1992年、米国が韓国から戦術核兵器を撤去したこともあり、南北朝鮮の間で核放棄の合意がなされた(朝鮮半島の非核化に関する共同宣言)。そして、北朝鮮は国際原子力機関(IAEA)との保障措置協定の調印に応じた。
それから僅か2年後、金日成はIAEA監視員を国外に追放し、核施設から抽出したプルトニウムで6個分の原発を作ると脅かしに出た。そして1994年の米朝枠組み合意の下で、違法な核兵器の作業をやめると約束し、米国は石油と軽水炉を提供するという見返りを提供した。しかし2002年には、北朝鮮が秘密裏に核兵器開発プログラムを進めていることが知れることになり、北朝鮮はIAEA監視員を国外に追放した。2006年に核実験を行い、2009年から2017年までの間にさらに5回の核実験を行った。そして2017年には、米国本土を標的とした大陸間弾道弾の実験にまで到達した。
これまでの北朝鮮は、核放棄を約束し見返りを得たら約束を反故にすることを当たり前のように繰り返してきた。一昨日の米朝首脳の合意でも、北朝鮮は核を完全に放棄すると言っただけで、そのプロセスについては何も触れていない。この点で、過去繰り返された核放棄の約束と違いがあるわけではない。
今回の会談で、金正恩は圧倒的に勝利した。
彼がこれまで国民の支持を得てきたとは到底言い難い。金日成にはカリスマ性があった。金正日には親の七光りがあった。しかし、三代目となるとさすがに先代のご威光はない。中国で使われている隠語「三代目のデブ」と内心思っている国民も多かろう。そのような状況下で、伯父の銃殺を含めて体制内の粛清を進めたことは、彼の焦りとも見える。
そんな彼が、自称核大国として米国大統領と堂々と対で会談し、体制の安定と米韓軍事演習の停止という大きな成果を手にした。彼はこれで国民の硬い支持とカリスマ性が得られたものと考えている(さすが将軍様。立派にやって下さったと思った国民は少なくないだろう)。

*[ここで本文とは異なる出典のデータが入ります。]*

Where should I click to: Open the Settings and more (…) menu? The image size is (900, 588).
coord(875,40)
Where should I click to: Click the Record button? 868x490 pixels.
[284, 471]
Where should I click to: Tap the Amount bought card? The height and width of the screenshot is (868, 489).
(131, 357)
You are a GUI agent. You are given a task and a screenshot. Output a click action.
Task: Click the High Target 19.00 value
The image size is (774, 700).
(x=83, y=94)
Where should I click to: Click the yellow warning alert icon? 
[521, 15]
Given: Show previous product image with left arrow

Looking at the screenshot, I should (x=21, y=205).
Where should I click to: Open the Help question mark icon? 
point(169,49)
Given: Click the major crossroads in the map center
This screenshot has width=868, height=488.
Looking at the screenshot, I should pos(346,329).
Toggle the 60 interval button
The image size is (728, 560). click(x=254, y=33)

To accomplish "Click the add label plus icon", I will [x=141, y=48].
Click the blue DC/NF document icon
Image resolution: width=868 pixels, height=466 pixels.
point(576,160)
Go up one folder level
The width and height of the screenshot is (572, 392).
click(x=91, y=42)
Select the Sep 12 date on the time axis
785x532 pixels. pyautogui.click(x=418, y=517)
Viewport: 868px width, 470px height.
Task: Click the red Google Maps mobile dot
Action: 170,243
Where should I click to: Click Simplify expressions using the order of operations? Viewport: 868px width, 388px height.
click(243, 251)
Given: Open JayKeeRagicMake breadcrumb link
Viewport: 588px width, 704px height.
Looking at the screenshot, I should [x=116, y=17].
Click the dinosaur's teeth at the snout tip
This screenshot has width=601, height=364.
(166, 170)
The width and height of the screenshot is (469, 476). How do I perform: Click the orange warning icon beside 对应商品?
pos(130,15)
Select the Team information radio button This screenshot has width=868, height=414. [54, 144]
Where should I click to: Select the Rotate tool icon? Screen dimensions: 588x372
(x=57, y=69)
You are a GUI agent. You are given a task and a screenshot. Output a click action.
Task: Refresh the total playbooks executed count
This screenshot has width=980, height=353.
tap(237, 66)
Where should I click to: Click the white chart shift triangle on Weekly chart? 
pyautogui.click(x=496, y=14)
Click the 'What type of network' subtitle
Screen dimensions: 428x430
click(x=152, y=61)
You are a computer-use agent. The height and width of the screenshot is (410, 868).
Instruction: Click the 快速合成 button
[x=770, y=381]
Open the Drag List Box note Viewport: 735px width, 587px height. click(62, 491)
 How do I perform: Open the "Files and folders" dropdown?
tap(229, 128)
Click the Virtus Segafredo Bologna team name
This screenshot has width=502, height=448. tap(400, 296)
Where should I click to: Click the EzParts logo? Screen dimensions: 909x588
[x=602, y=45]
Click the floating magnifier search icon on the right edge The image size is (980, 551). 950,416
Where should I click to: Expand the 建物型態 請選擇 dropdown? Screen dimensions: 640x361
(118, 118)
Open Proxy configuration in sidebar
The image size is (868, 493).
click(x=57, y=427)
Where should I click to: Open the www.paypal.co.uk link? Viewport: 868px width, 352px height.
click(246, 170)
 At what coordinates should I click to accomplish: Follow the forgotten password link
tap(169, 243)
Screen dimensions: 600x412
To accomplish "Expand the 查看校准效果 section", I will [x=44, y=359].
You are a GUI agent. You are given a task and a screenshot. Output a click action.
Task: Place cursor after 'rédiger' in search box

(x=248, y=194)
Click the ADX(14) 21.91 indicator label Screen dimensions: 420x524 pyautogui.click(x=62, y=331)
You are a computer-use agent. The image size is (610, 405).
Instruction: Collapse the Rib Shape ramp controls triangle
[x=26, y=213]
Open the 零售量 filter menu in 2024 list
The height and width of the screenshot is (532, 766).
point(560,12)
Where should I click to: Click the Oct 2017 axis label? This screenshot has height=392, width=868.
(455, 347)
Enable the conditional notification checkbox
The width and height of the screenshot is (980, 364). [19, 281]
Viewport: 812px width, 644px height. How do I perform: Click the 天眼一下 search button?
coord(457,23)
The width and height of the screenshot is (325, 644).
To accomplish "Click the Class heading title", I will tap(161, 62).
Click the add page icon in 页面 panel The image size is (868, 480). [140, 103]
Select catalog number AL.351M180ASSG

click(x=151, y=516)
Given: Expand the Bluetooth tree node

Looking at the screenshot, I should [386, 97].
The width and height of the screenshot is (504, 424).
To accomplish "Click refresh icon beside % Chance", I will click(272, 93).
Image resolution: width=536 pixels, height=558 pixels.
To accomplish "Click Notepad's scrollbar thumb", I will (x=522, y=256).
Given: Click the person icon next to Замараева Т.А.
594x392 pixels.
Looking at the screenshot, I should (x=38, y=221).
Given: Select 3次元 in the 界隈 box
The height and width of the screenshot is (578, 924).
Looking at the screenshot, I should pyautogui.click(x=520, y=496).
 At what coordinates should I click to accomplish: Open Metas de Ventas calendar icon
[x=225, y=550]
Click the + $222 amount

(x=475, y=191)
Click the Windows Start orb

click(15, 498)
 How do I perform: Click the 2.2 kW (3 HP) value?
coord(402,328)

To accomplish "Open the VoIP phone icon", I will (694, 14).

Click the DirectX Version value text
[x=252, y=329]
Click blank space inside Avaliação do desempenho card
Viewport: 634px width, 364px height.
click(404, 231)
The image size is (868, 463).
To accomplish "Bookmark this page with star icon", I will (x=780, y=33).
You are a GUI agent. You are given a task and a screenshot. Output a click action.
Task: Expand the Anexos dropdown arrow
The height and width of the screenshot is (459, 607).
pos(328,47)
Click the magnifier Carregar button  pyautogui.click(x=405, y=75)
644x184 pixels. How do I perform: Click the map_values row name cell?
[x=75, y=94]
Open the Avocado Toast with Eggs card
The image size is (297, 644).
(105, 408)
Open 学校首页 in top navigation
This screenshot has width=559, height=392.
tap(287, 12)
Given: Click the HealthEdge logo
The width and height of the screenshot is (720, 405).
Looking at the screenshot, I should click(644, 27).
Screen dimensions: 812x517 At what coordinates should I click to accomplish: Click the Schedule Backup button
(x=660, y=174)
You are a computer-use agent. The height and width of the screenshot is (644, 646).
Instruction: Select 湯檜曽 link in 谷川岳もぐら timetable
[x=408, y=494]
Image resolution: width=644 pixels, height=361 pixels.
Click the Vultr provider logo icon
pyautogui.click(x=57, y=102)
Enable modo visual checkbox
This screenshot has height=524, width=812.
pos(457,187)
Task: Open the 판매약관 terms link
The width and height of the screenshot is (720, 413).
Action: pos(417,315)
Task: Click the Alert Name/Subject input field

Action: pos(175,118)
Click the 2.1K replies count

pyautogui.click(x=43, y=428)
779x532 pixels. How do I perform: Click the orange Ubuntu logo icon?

問題は米朝合意実行の今後である。合意の内容は具体的な今後のプロセスをまったく示していない。いつまでに核の完全放棄を達成するのか。その検証をどうするのか。その費用はどのくらい掛かり、誰が負担するのか。そして制裁の解除と見返りをどう与えるのか。全てをこれから決めることになる。それらを決めるだけで年単位の時間を要するだろう。一方、北朝鮮は核放棄を段階的に行うと言っており、当然、個別の段階ごとで見返りがあるものと考えている。
米国の中間選挙まであと5ヵ月、そこで共和党が負ければ、トランプ政権の行動は強く制限される。彼の二選がなければ、トランプ政権の余命は僅か2年半を残すだけである。その間に核廃棄の全ての枠組みを決め、実行が完了すると考えるのは余りにも楽観的すぎる。
一方、金正恩は終身今の地位にとどまる。別に焦る必要はない。もし、トランプ政権下で事が進まなければ、元に戻り、一言を発すればよい。「米国は約束を守らなかった。したがって、我々は核とミサイル開発を継続する」と。